-- START OF Recorded data --

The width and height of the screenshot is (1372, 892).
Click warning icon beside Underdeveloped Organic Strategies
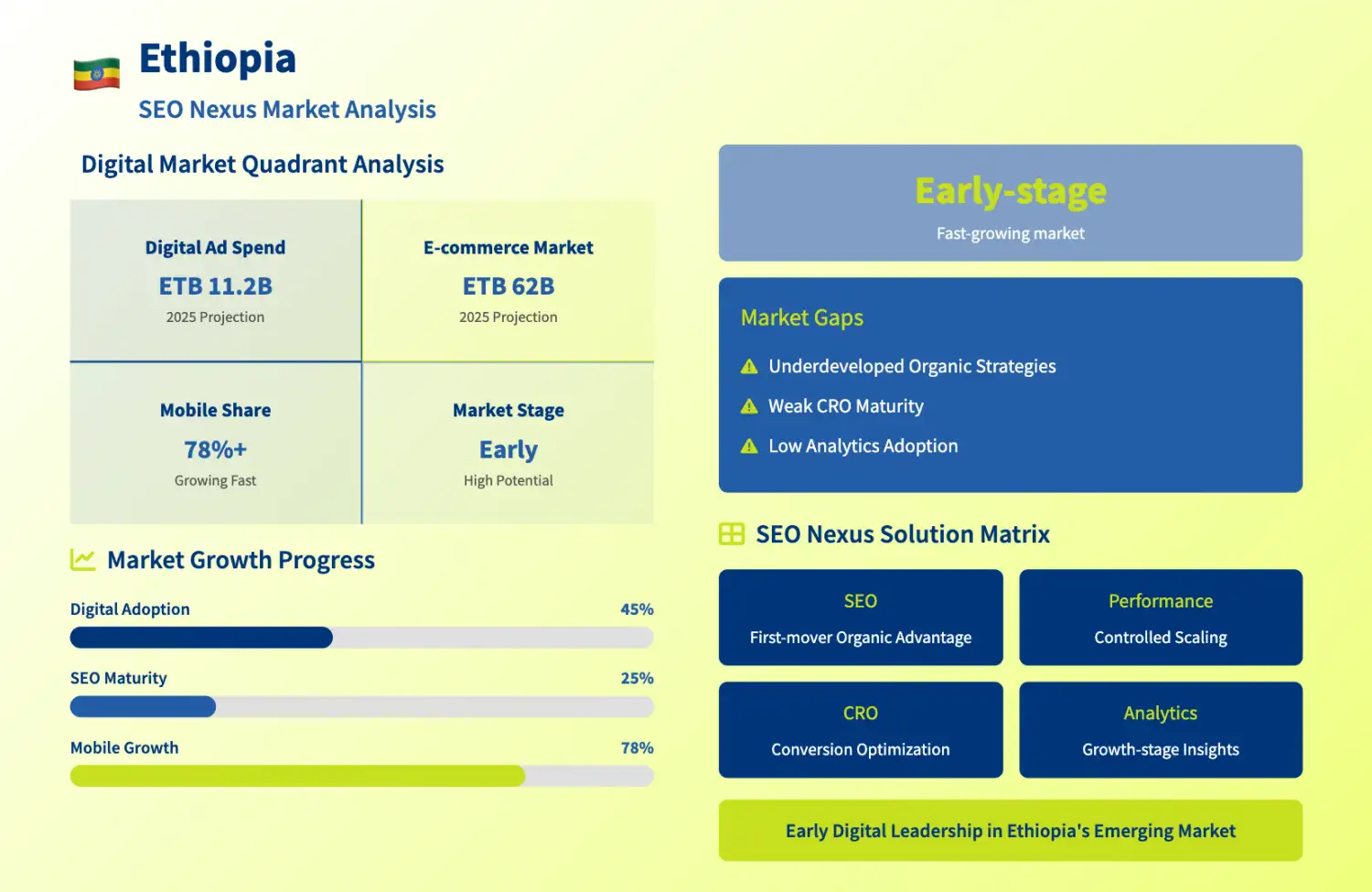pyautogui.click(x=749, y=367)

-- END OF Recorded data --
-- START OF Recorded data --

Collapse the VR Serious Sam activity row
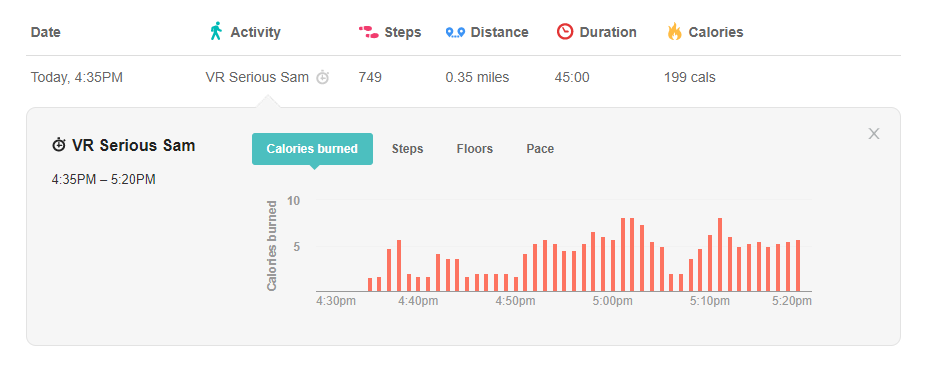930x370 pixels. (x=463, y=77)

-- END OF Recorded data --

Locate every line in the rows above that contains the string "Underdeveloped", matching uppercase and lowercase letters, and copy each of those lines.

Click warning icon beside Underdeveloped Organic Strategies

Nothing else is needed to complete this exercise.